Exercise goal: Continue the walkthrough on reading detection boxes from model output, starting right after its last sentence about where the threshold, NMS, and top_k values are passed, and ignore the lines that come after it.

Text passage:
╭──
Skip to main content

Read Detection Boxes from Model Output

Read Detection Boxes from Model Output — animated walkthrough overview

FieldValue
DifficultyIntermediate
Estimated Read Time15-20 minutes
Labelspostprocessing, boxdecode, detection

A detector doesn't return boxes directly. Its raw output is a stack of feature maps that still needs thresholding, non-maximum suppression, and coordinate mapping before it means anything. SimaBoxDecode is the postprocessing stage that does all three in one optimized step, turning inference tensors into final detections in source-image pixels.

This chapter configures that decode — picking the model family with decode_type, gating confidence with the score threshold, suppressing overlaps with the NMS IoU threshold, and capping output with top_k — then runs the model and reads how many detections came back. By the end you will have a configured detector pipeline and a detection count read from its output, plus (in the In Practice reference below) the full wire format so you can parse boxes yourself in any runtime.

Walkthrough

Configure the decode

These options set both the input contract and the postprocessing behavior. decode_type (YoloV8 here) selects the model-family decode path. The confidence threshold drops weak candidates before NMS; the NMS IoU threshold controls how aggressively overlapping boxes are merged; top_k caps the final count for deterministic downstream cost; and boxdecode_original_width/boxdecode_original_height map decoded coordinates back into source-image pixels. Tuning guidance for each of these is in In Practice below.

decode_type takes the BoxDecodeType::YoloV8 enum. The threshold/NMS/top_k values are passed later through stages::BoxDecodeOptions, not on Model::Options.
╰──
Source excerpt:
╭──
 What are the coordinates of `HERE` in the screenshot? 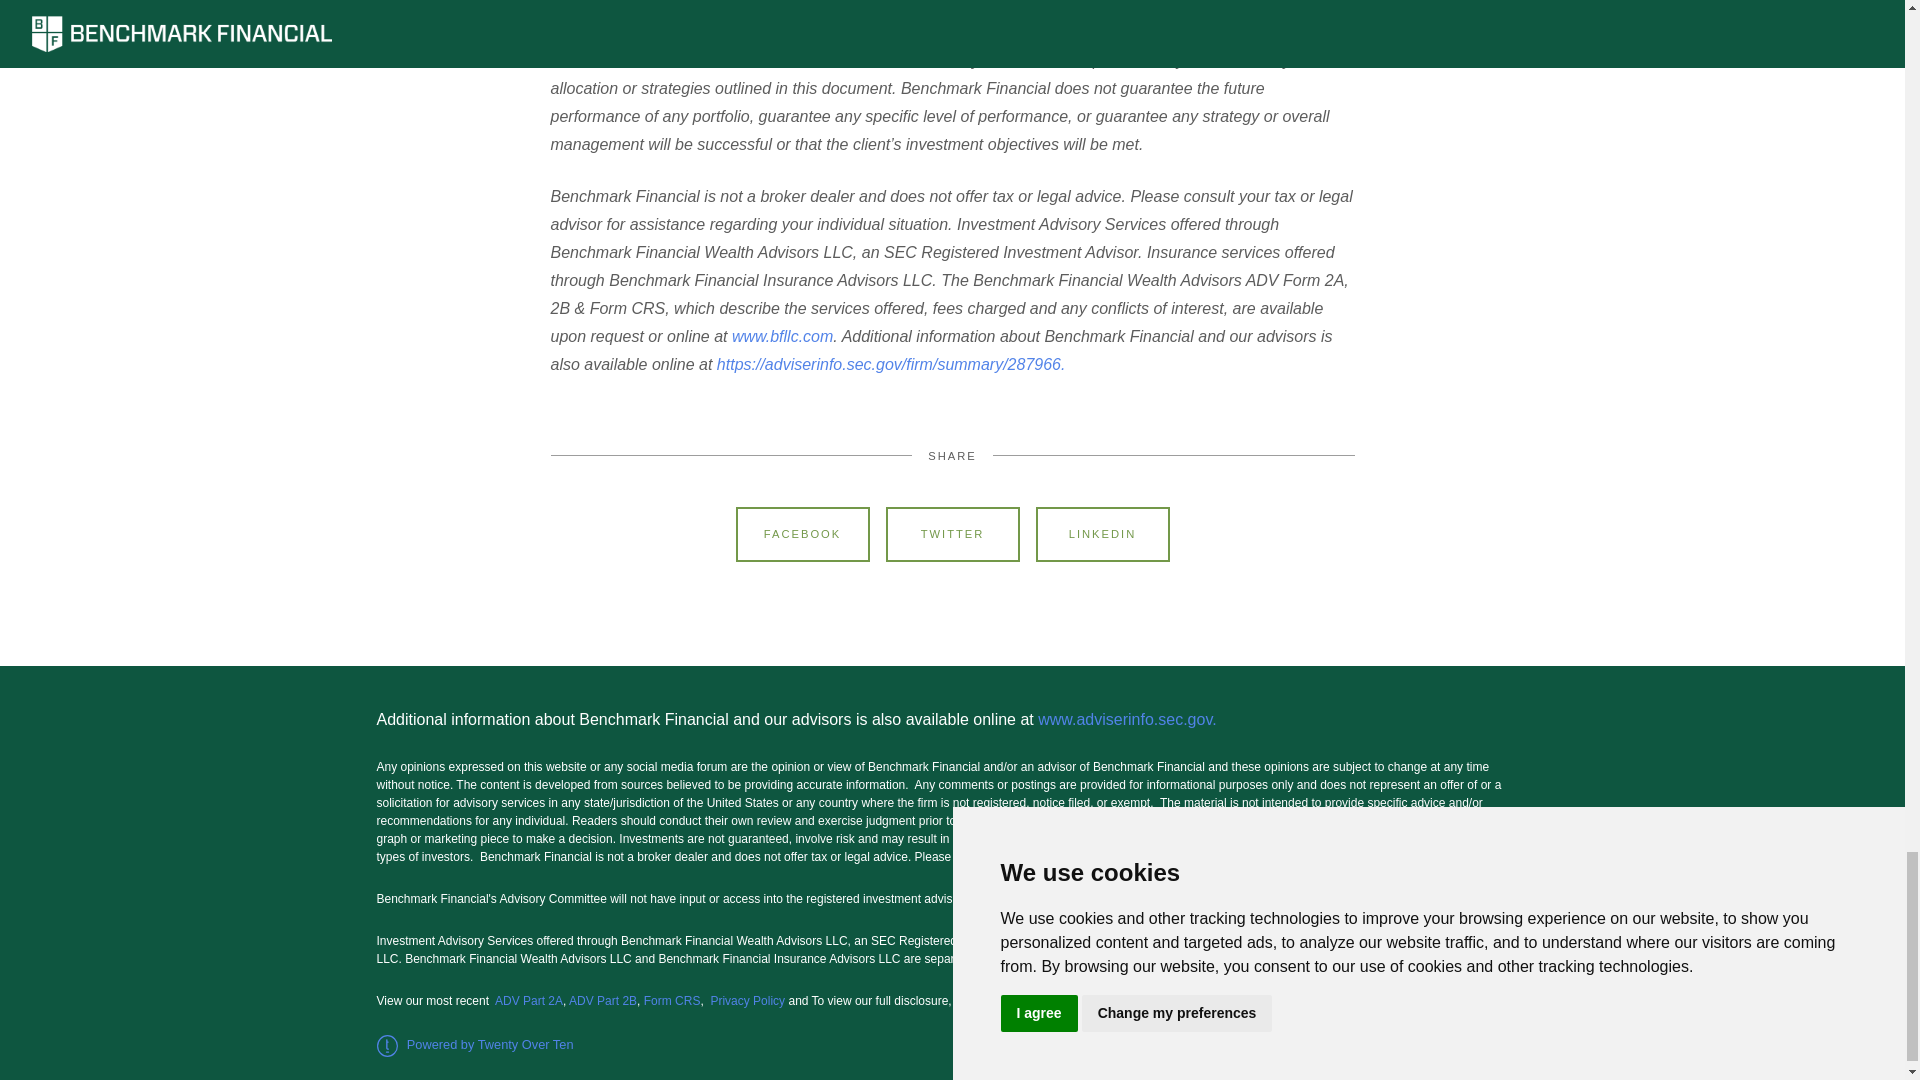 It's located at (1036, 1000).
╰──
Result of the exercise:
tutorials/007_read_detection_boxes/read_detection_boxes.cpp
simaai::neat::Model::Options opt;
opt.preprocess.color_convert.input_format = simaai::neat::PreprocessColorFormat::BGR;
opt.preprocess.input_max_width = bgr.cols;
opt.preprocess.input_max_height = bgr.rows;
opt.preprocess.input_max_depth = bgr.channels();
opt.decode_type = simaai::neat::BoxDecodeType::YoloV8;

Build the model

Constructing the Model from the archive plus options binds the decode configuration to the model so the inference and postprocessing stages derived from it use the settings above.

tutorials/007_read_detection_boxes/read_detection_boxes.cpp
simaai::neat::Model model(model_path, opt);

Run preprocess, inference, and decode

This is where a frame flows through preprocess, the MLA inference, and the box decoder to produce the detection output.

The path is made explicit stage-by-stage: stages::Preproc produces the input tensor, stages::Infer runs the model, and a stages::BoxDecodeOptions (with detection_threshold = 0.55, nms_iou_threshold = 0.5, top_k = 100) configures the decode that runs next.

tutorials/007_read_detection_boxes/read_detection_boxes.cpp
simaai::neat::TensorList pre = simaai::neat::stages::Preproc(std::vector<cv::Mat>{bgr}, model);
simaai::neat::Sample infer_samples = simaai::neat::stages::Infer(
simaai::neat::Sample{simaai::neat::sample_from_tensors(pre)}, model);
if (infer_samples.empty())
throw std::runtime_error("infer stage returned no samples");
simaai::neat::Sample infer = infer_samples.front();

simaai::neat::stages::BoxDecodeOptions box(simaai::neat::BoxDecodeType::YoloV8);
(void)box.decode_type;
(void)bgr.cols;
(void)bgr.rows;
box.detection_threshold = 0.55;
box.nms_iou_threshold = 0.5;
box.top_k = 100;

Read the boxes

Finally, turn the decode output into something you can use.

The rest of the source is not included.